# Movie Recommender System

**TF-IDF is used in [the case document is as dimension](words-as-vectors-document-dimensions)
and [the case term document matrix](term-document-matrix).**

In this section, we will use TF-IDF and cosine similarity to build a recommender system for movies. 

In [4]:
from collections import OrderedDict

import numpy as np
import pandas as pd
from datasets import load_dataset
from rich.pretty import pprint
from sklearn.feature_extraction.text import TfidfVectorizer
from sklearn.metrics.pairwise import cosine_similarity, linear_kernel
from datetime import datetime

Let's load the data and take a look at it.

In [5]:
# Load the IMDb movie reviews dataset
dataset = load_dataset("SandipPalit/Movie_Dataset")

Found cached dataset csv (/Users/gaohn/.cache/huggingface/datasets/SandipPalit___csv/SandipPalit--Movie_Dataset-83bb53eb261b0039/0.0.0/6b34fb8fcf56f7c8ba51dc895bfa2bfbe43546f190a60fcf74bb5e8afdcc2317)

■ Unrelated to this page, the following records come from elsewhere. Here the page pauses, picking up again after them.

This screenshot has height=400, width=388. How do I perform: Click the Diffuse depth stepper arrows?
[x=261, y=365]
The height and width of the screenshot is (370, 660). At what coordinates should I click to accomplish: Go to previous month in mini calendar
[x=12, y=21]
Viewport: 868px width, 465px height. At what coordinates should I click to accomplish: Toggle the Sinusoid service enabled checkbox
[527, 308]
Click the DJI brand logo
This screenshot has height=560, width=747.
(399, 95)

  0%|          | 0/1 [00:00<?, ?it/s]

Let's take all data after the `Year=2000`.

In [6]:
YEAR = 2000

dataset_cutoff = dataset.filter(lambda example: datetime.strptime(example["Release Date"], "%Y-%m-%d").year > YEAR)
dataset_cutoff

Loading cached processed dataset at /Users/gaohn/.cache/huggingface/datasets/SandipPalit___csv/SandipPalit--Movie_Dataset-83bb53eb261b0039/0.0.0/6b34fb8fcf56f7c8ba51dc895bfa2bfbe43546f190a60fcf74bb5e8afdcc2317/cache-941befd870621f22.arrow


DatasetDict({
    train: Dataset({
        features: ['Release Date', 'Title', 'Overview', 'Genre', 'Vote Average', 'Vote Count'],
        num_rows: 46064
    })
})

To get the dataset, we need to call the key `train`, obtaining our `train_dataset`.

We will convert the `train_dataset` to a dataframe and take a look at it.

In [7]:
train_dataset = dataset_cutoff["train"]
print(f"Number of training examples: {len(train_dataset)}")

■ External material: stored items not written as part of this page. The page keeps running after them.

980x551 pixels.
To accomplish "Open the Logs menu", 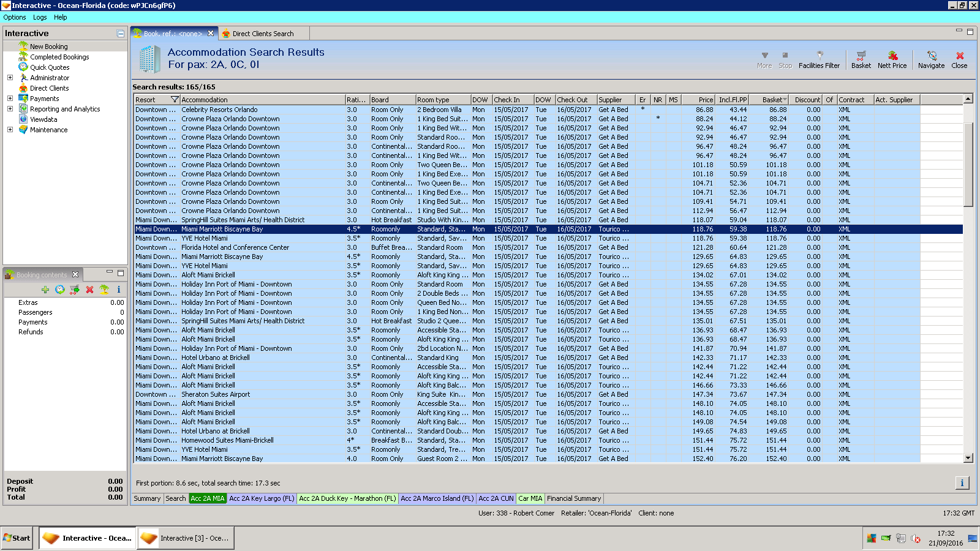I will pos(40,17).
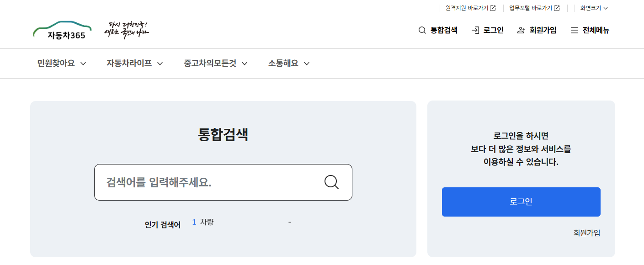Open the 화면크기 dropdown
This screenshot has width=644, height=265.
[x=593, y=7]
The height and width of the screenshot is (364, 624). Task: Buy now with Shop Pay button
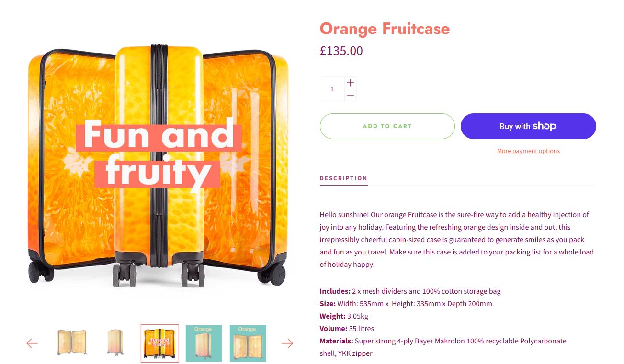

df_train = train_dataset.to_pandas()
df_train.head()

Number of training examples: 46064


Unnamed: 0,Release Date,Title,Overview,Genre,Vote Average,Vote Count
0,2001-01-01,Slashers,Japan's number one extreme reality show is hav...,"['Horror', 'Thriller']",5.5,48
1,2001-01-01,Serial Killers: The Real Life Hannibal Lecters,This documentary examines a selection of real ...,['Documentary'],7.0,13
2,2001-01-08,The Proposal,An undercover cop lets his job get personal wh...,"['Drama', 'Thriller']",6.7,10
3,2001-01-18,Super Troopers,"Five bored, occasionally high and always ineff...","['Comedy', 'Crime', 'Mystery']",6.6,856
4,2001-01-22,Enigma,The story of the WWII project to crack the cod...,"['Mystery', 'Drama', 'Thriller', 'Romance', 'W...",6.4,222


We are interested in the `Overview` column, which contains the movie description and reviews.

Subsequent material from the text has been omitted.